Even with progress made in recent years on organic cotton production, it’s still a tiny piece of the global industry. The 2020/21 global harvest of certified organic cotton was up 37% year over year, according to the Textile Exchange, but that represents 1.4% of all cotton grown globally. And Haiti, in particular, plays a very small role in global production, having only reinitiated cotton farming in recent years. The top five cotton-producing nations — India, China, the U.S., Brazil and Pakistan — control 77% of the global output, according to OECD data.
Nevertheless, while regenerative agriculture may be an emerging concept in developed markets like the United States and Europe, it isn’t new to Haitian farmers.
“When it’s introduced to smallholder farmers, we don’t really say, ‘Oh, here’s a new thing called regenerative’ because they recognize each of the practices of regenerative agriculture as things they’ve done in the past, things their parents did,” said Hugh Locke, senior editor president and co-founder of Smallholder Farmers Alliance and Smallholder Data Services.

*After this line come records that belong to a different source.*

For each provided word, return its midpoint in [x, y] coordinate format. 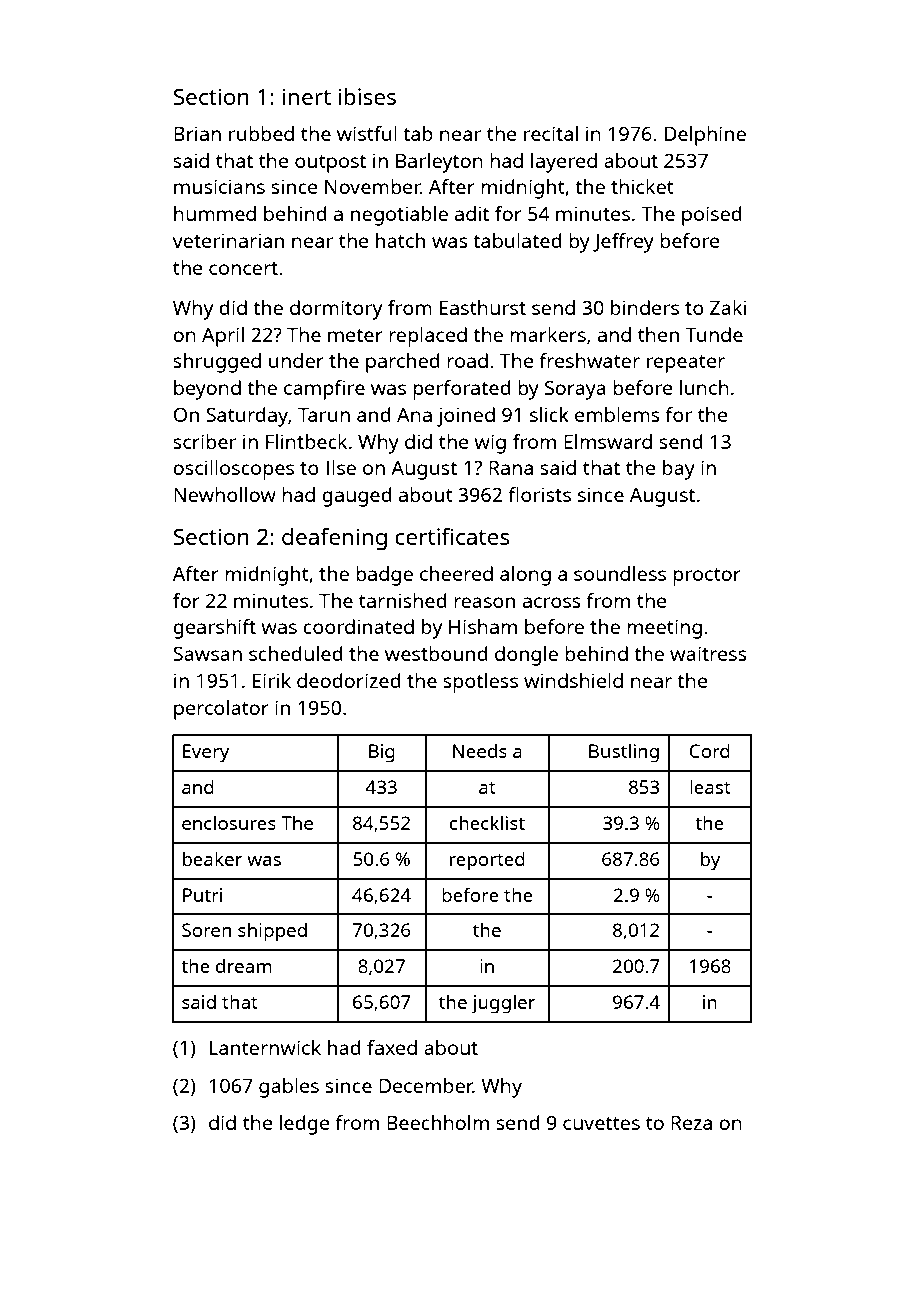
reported [487, 861]
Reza [691, 1122]
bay [679, 470]
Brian [197, 133]
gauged [357, 497]
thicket [642, 186]
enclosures [229, 822]
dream [244, 966]
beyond [207, 390]
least [710, 786]
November [373, 186]
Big [382, 753]
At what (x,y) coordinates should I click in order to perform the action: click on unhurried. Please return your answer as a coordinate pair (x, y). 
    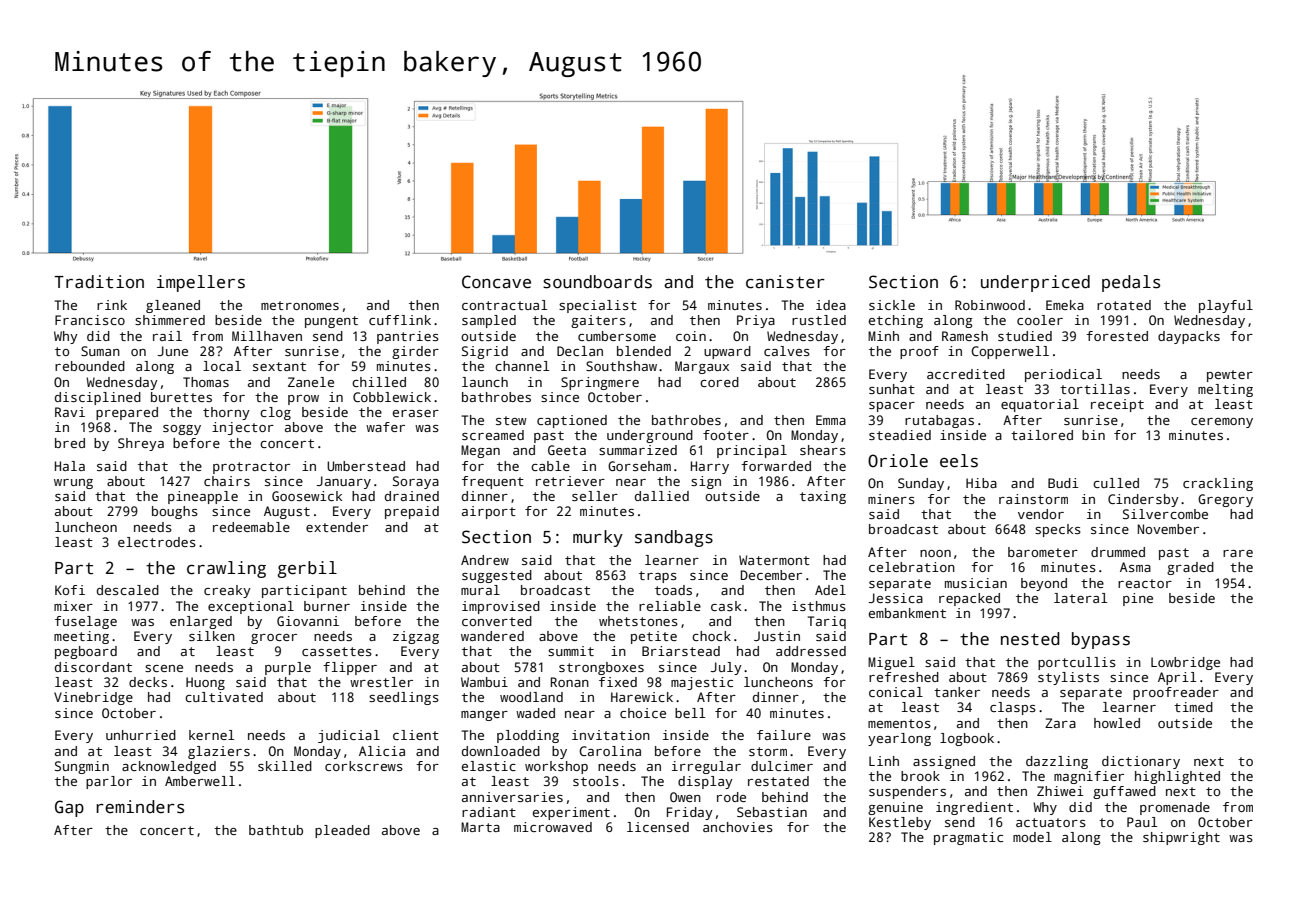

VF Corp. was introduced to Haiti through Timberland, which started its efforts in the country in 2010 when the footwear company became the founding corporate sponsor for the Smallholder Farmers Alliance. Originally, Timberland and the Smallholder Farmers Alliance worked together on a tree planting operation under which smallholders were rewarded with credits for helping to reach the goal of planting 5 million trees, and they could then use those credits in exchange for seed, tools, training and other agricultural services.
McIlwraith says that Timberland and the Smallholder Farmers Alliance saw unexpected benefits from that program back on the farm, producing a 40% increase in smallholder farmers’ organic crop yields and 50% to 100% increases in farmers’ incomes.
“Haiti is so degraded, environmentally talking, and because of that any other project cannot be sustainable. So, we tackle the problem from its roots, which is environmental degradation in the country,” said Timote Georges, executive director and co-founder of Smallholder Farmers Alliance.
Tracking and verifying this data has encouraged more farmers to switch to regenerative cotton farming.
“There is a positive community kind of peer pressure that emerges and encourages farms to participate in this data network. … And which then by osmosis gets more and more farms to adopt regenerative practices because the ROI loop is very clear,” Ray said.
As brands create stricter goals tied to production practices, they will need to be able to demonstrate that they’re meeting them. “So I think all of that together, it will continue to incentivize this type of data tracking traceability,” Jurewicz said.